How litigation funding can work for Corporates
Promoted by Augusta Ventures.
Litigation funding enables companies to monetise valid commercial disputes while preserving capital, mitigating litigation risk and reducing management time.
A conundrum facing many companies with a commercial dispute is whether they should litigate or ignore the claim. We believe that litigation funding offers a viable solution to this.
For example, assume a company has completed $2 million worth of work and the client is refusing to pay, giving rise to a breach of contract claim. Further, the company is confident that it has a good claim. In these circumstances, it is reasonable to assume that the company would seek to enforce its rights.
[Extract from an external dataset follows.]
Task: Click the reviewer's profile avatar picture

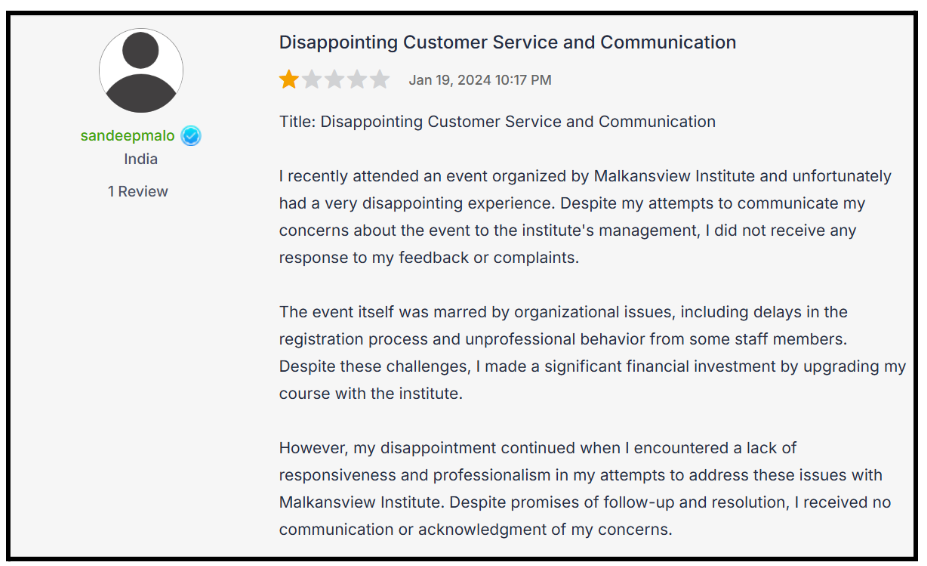Action: (141, 71)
However, there are several impediments to litigation. Foremost among these is the high cost (a typical Supreme Court action can cost upwards of $300,000). There is also:
- the potential of an adverse costs order, meaning the company could lose a total of say $600,000;
- the opportunity cost of both management and in-house legal time dealing with the claim rather than focusing on core business; and
- tying up cashflow which could otherwise be used to generate revenue.
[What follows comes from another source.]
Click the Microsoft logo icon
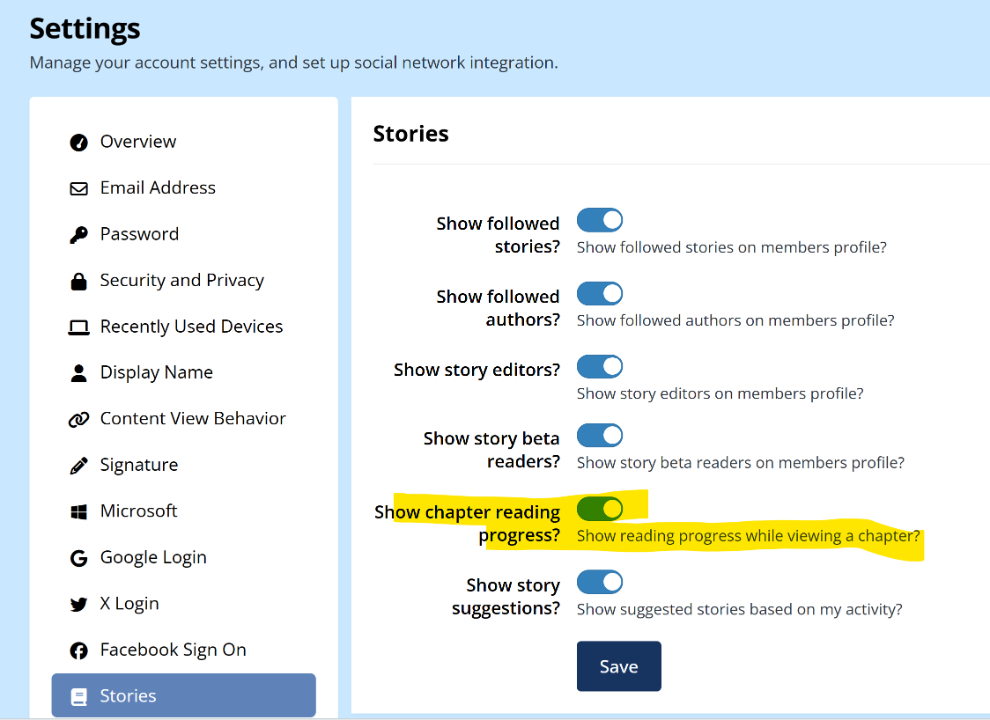 [x=78, y=512]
Introducing a litigation funder into the decision-making process removes these concerns. A litigation funder undertakes detailed diligence on a claim. If it has legal merit and the defendant has the means to pay for any recovery, they enter into a funding agreement with the company and the law firm (selected by the company).
Funding is provided on a non-recourse basis – if the claim is unsuccessful, the funder loses its capital while the company has preserved its capital. The funder pays for adverse costs insurance as part of the funding to protect the company in the event of an adverse costs order.
The funding agreement sets out the terms on which the funder will pay for the costs of running the claim (legal fees, counsel costs, disbursements and insurance premium). Where there is a successful resolution, the funder receives its capital back and a success fee from the award with the company receiving the balance.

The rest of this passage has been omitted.